Task to complete —
Starting with the line that holds "This screenshot has", reproduce each line through the last one of the data, exactly as written. Pictures are not copied.

Listed records —
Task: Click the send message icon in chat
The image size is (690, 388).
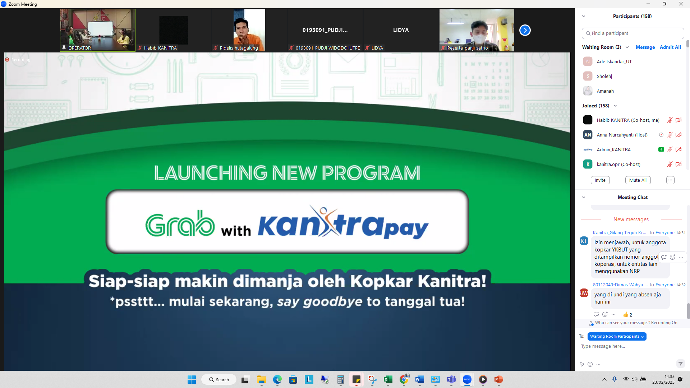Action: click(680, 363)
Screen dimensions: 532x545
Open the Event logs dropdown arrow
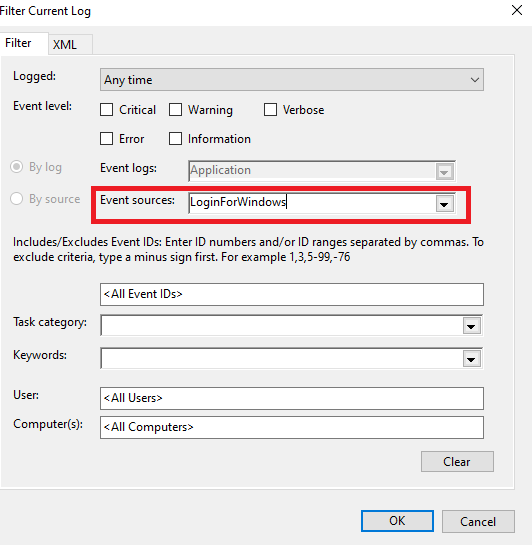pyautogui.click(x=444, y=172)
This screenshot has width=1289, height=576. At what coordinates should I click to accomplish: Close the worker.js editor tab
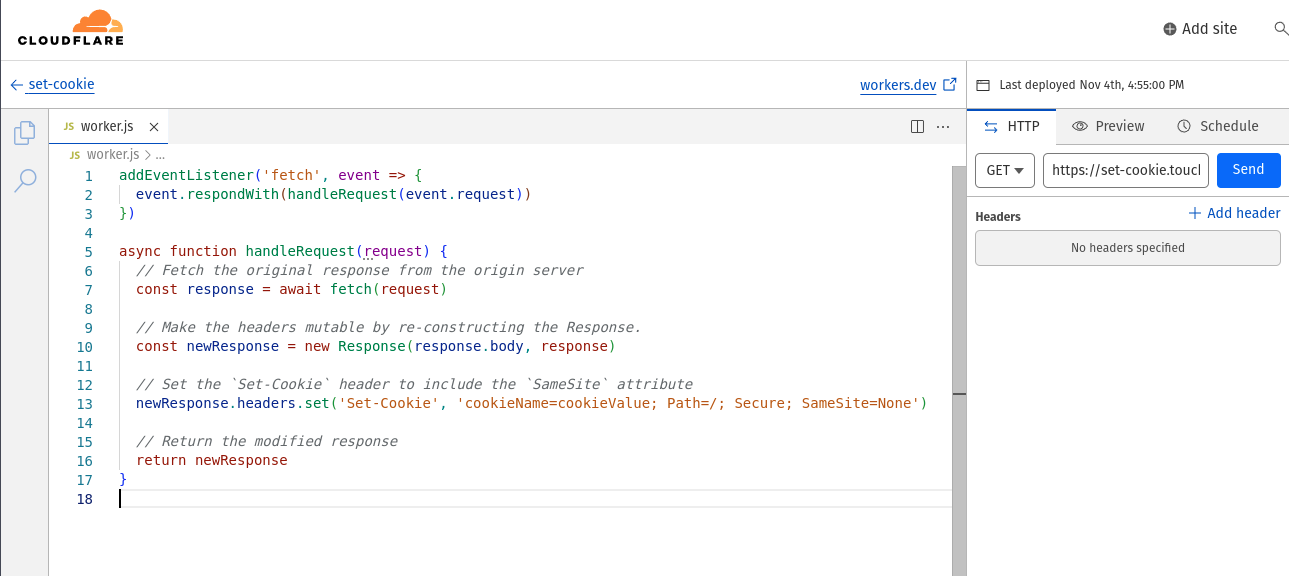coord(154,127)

Solution to this exercise —
This screenshot has width=1289, height=576. At what coordinates should I click to accomplish: Close the worker.js editor tab
coord(154,127)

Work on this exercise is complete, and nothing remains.